**What the exercise asks**
The entries below must be copied exactly as they are.

Collected data:

□ □ □ □

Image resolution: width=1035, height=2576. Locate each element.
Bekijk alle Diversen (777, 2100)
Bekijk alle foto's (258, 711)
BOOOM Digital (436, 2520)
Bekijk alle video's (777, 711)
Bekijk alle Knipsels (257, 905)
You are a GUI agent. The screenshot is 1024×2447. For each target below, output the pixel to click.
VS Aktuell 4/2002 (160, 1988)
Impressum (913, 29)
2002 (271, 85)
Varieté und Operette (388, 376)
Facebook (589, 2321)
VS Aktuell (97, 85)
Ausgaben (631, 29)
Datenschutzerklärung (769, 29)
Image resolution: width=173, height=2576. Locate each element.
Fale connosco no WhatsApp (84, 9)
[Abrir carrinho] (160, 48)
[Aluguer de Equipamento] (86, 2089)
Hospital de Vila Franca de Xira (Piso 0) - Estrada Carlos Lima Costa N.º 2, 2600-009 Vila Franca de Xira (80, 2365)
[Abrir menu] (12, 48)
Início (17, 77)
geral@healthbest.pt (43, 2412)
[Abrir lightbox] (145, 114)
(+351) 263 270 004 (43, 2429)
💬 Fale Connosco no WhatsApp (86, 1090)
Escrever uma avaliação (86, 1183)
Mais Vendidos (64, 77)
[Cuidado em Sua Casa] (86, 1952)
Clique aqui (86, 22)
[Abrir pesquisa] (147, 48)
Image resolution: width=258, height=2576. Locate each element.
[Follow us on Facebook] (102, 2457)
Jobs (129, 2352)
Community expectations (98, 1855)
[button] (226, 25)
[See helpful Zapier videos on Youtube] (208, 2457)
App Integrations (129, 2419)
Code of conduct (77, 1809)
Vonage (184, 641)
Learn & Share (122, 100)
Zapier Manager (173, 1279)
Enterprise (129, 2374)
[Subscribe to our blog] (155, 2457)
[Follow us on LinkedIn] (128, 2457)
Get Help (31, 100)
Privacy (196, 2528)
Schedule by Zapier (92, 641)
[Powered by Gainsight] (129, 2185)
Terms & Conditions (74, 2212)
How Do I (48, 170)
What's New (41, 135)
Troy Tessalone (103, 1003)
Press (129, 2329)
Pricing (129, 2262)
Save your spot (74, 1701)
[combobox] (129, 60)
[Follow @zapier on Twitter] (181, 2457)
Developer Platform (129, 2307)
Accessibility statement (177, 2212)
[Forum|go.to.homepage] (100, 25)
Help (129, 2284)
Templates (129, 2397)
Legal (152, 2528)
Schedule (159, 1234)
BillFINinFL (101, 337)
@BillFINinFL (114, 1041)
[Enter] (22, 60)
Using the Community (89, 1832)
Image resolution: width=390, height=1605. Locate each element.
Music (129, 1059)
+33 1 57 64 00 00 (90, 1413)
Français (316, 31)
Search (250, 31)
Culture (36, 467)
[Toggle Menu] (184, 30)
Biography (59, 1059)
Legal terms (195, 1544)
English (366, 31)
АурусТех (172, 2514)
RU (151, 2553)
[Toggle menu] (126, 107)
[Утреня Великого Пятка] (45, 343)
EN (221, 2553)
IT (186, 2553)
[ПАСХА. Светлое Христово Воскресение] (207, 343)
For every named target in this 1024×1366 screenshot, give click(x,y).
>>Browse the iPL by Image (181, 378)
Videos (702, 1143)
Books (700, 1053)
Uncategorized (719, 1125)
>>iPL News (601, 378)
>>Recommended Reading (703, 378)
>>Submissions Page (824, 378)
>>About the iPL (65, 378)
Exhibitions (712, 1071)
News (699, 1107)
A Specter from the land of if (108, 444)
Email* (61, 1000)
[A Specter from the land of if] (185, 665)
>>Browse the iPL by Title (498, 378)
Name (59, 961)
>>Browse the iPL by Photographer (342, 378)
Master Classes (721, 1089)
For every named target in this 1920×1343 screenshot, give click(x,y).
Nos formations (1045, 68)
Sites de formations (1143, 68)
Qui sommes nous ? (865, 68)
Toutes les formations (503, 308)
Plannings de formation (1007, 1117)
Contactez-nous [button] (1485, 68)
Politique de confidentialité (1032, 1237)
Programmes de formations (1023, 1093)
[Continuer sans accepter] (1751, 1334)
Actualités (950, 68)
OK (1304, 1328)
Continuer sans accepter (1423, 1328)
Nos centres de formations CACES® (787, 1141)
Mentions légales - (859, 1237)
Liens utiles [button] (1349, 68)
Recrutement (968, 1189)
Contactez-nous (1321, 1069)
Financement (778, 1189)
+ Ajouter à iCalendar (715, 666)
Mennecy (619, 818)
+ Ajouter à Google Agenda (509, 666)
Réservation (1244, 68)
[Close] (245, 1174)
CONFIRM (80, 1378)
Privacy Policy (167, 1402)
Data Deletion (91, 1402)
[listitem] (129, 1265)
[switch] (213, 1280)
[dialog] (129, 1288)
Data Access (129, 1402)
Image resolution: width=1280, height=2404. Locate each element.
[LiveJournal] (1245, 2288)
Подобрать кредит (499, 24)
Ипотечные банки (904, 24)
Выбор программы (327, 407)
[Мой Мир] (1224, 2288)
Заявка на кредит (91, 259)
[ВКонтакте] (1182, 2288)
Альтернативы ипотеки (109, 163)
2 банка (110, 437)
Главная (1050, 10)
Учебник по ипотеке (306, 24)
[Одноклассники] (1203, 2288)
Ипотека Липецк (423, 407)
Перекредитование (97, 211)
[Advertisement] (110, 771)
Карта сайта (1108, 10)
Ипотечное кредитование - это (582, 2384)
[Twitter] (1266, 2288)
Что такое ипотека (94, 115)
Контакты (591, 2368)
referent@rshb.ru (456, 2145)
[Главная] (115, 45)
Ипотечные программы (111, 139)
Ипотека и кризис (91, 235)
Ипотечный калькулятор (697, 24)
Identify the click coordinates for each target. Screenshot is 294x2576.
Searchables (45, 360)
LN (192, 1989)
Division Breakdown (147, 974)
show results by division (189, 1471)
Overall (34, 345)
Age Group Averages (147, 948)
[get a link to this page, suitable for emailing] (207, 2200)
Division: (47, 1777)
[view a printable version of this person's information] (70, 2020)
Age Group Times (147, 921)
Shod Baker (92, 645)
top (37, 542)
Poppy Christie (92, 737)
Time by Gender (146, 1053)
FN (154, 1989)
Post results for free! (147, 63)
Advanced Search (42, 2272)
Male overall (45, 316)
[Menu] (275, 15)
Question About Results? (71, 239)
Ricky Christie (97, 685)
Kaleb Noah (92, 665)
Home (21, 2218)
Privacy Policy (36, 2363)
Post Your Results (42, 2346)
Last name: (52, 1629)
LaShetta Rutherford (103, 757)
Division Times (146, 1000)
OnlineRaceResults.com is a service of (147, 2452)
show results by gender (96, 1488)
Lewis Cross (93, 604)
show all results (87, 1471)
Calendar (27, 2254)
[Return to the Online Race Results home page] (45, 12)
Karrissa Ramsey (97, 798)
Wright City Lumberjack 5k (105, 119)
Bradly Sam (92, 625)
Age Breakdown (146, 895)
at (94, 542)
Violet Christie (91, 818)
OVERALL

□ □ □ □

**Result of this exercise**
Image resolution: width=1035, height=2576. Locate each element.
Bekijk alle Diversen (777, 2100)
Bekijk alle foto's (258, 711)
BOOOM Digital (436, 2520)
Bekijk alle video's (777, 711)
Bekijk alle Knipsels (257, 905)
You are a GUI agent. The screenshot is 1024×2447. For each target below, output the pixel to click.
VS Aktuell 4/2002 (160, 1988)
Impressum (913, 29)
2002 (271, 85)
Varieté und Operette (388, 376)
Facebook (589, 2321)
VS Aktuell (97, 85)
Ausgaben (631, 29)
Datenschutzerklärung (769, 29)
Image resolution: width=173, height=2576. Locate each element.
Fale connosco no WhatsApp (84, 9)
[Abrir carrinho] (160, 48)
[Aluguer de Equipamento] (86, 2089)
Hospital de Vila Franca de Xira (Piso 0) - Estrada Carlos Lima Costa N.º 2, 2600-009 Vila Franca de Xira (80, 2365)
[Abrir menu] (12, 48)
Início (17, 77)
geral@healthbest.pt (43, 2412)
[Abrir lightbox] (145, 114)
(+351) 263 270 004 (43, 2429)
💬 Fale Connosco no WhatsApp (86, 1090)
Escrever uma avaliação (86, 1183)
Mais Vendidos (64, 77)
[Cuidado em Sua Casa] (86, 1952)
Clique aqui (86, 22)
[Abrir pesquisa] (147, 48)
Image resolution: width=258, height=2576. Locate each element.
[Follow us on Facebook] (102, 2457)
Jobs (129, 2352)
Community expectations (98, 1855)
[button] (226, 25)
[See helpful Zapier videos on Youtube] (208, 2457)
App Integrations (129, 2419)
Code of conduct (77, 1809)
Vonage (184, 641)
Learn & Share (122, 100)
Zapier Manager (173, 1279)
Enterprise (129, 2374)
[Subscribe to our blog] (155, 2457)
[Follow us on LinkedIn] (128, 2457)
Get Help (31, 100)
Privacy (196, 2528)
Schedule by Zapier (92, 641)
[Powered by Gainsight] (129, 2185)
Terms & Conditions (74, 2212)
How Do I (48, 170)
What's New (41, 135)
Troy Tessalone (103, 1003)
Press (129, 2329)
Pricing (129, 2262)
Save your spot (74, 1701)
[combobox] (129, 60)
[Follow @zapier on Twitter] (181, 2457)
Developer Platform (129, 2307)
Accessibility statement (177, 2212)
[Forum|go.to.homepage] (100, 25)
Help (129, 2284)
Templates (129, 2397)
Legal (152, 2528)
Schedule (159, 1234)
BillFINinFL (101, 337)
@BillFINinFL (114, 1041)
[Enter] (22, 60)
Using the Community (89, 1832)
Image resolution: width=390, height=1605. Locate each element.
Music (129, 1059)
+33 1 57 64 00 00 (90, 1413)
Français (316, 31)
Search (250, 31)
Culture (36, 467)
[Toggle Menu] (184, 30)
Biography (59, 1059)
Legal terms (195, 1544)
English (366, 31)
АурусТех (172, 2514)
RU (151, 2553)
[Toggle menu] (126, 107)
[Утреня Великого Пятка] (45, 343)
EN (221, 2553)
IT (186, 2553)
[ПАСХА. Светлое Христово Воскресение] (207, 343)
For every named target in this 1024×1366 screenshot, give click(x,y).
>>Browse the iPL by Image (181, 378)
Videos (702, 1143)
Books (700, 1053)
Uncategorized (719, 1125)
>>iPL News (601, 378)
>>Recommended Reading (703, 378)
>>Submissions Page (824, 378)
>>About the iPL (65, 378)
Exhibitions (712, 1071)
News (699, 1107)
A Specter from the land of if (108, 444)
Email* (61, 1000)
[A Specter from the land of if] (185, 665)
>>Browse the iPL by Title (498, 378)
Name (59, 961)
>>Browse the iPL by Photographer (342, 378)
Master Classes (721, 1089)
For every named target in this 1920×1343 screenshot, give click(x,y).
Nos formations (1045, 68)
Sites de formations (1143, 68)
Qui sommes nous ? (865, 68)
Toutes les formations (503, 308)
Plannings de formation (1007, 1117)
Contactez-nous [button] (1485, 68)
Politique de confidentialité (1032, 1237)
Programmes de formations (1023, 1093)
[Continuer sans accepter] (1751, 1334)
Actualités (950, 68)
OK (1304, 1328)
Continuer sans accepter (1423, 1328)
Nos centres de formations CACES® (787, 1141)
Mentions légales - (859, 1237)
Liens utiles [button] (1349, 68)
Recrutement (968, 1189)
Contactez-nous (1321, 1069)
Financement (778, 1189)
+ Ajouter à iCalendar (715, 666)
Mennecy (619, 818)
+ Ajouter à Google Agenda (509, 666)
Réservation (1244, 68)
[Close] (245, 1174)
CONFIRM (80, 1378)
Privacy Policy (167, 1402)
Data Deletion (91, 1402)
[listitem] (129, 1265)
[switch] (213, 1280)
[dialog] (129, 1288)
Data Access (129, 1402)
Image resolution: width=1280, height=2404. Locate each element.
[LiveJournal] (1245, 2288)
Подобрать кредит (499, 24)
Ипотечные банки (904, 24)
Выбор программы (327, 407)
[Мой Мир] (1224, 2288)
Заявка на кредит (91, 259)
[ВКонтакте] (1182, 2288)
Альтернативы ипотеки (109, 163)
2 банка (110, 437)
Главная (1050, 10)
Учебник по ипотеке (306, 24)
[Одноклассники] (1203, 2288)
Ипотека Липецк (423, 407)
Перекредитование (97, 211)
[Advertisement] (110, 771)
Карта сайта (1108, 10)
Ипотечное кредитование - это (582, 2384)
[Twitter] (1266, 2288)
Что такое ипотека (94, 115)
Контакты (591, 2368)
referent@rshb.ru (456, 2145)
[Главная] (115, 45)
Ипотечные программы (111, 139)
Ипотека и кризис (91, 235)
Ипотечный калькулятор (697, 24)
Identify the click coordinates for each target. Screenshot is 294x2576.
Searchables (45, 360)
LN (192, 1989)
Division Breakdown (147, 974)
show results by division (189, 1471)
Overall (34, 345)
Age Group Averages (147, 948)
[get a link to this page, suitable for emailing] (207, 2200)
Division: (47, 1777)
[view a printable version of this person's information] (70, 2020)
Age Group Times (147, 921)
Shod Baker (92, 645)
top (37, 542)
Poppy Christie (92, 737)
Time by Gender (146, 1053)
FN (154, 1989)
Post results for free! (147, 63)
Advanced Search (42, 2272)
Male overall (45, 316)
[Menu] (275, 15)
Question About Results? (71, 239)
Ricky Christie (97, 685)
Kaleb Noah (92, 665)
Home (21, 2218)
Privacy Policy (36, 2363)
Post Your Results (42, 2346)
Last name: (52, 1629)
LaShetta Rutherford (103, 757)
Division Times (146, 1000)
OnlineRaceResults.com is a service of (147, 2452)
show results by gender (96, 1488)
Lewis Cross (93, 604)
show all results (87, 1471)
Calendar (27, 2254)
[Return to the Online Race Results home page] (45, 12)
Karrissa Ramsey (97, 798)
Wright City Lumberjack 5k (105, 119)
Bradly Sam (92, 625)
Age Breakdown (146, 895)
at (94, 542)
Violet Christie (91, 818)
OVERALL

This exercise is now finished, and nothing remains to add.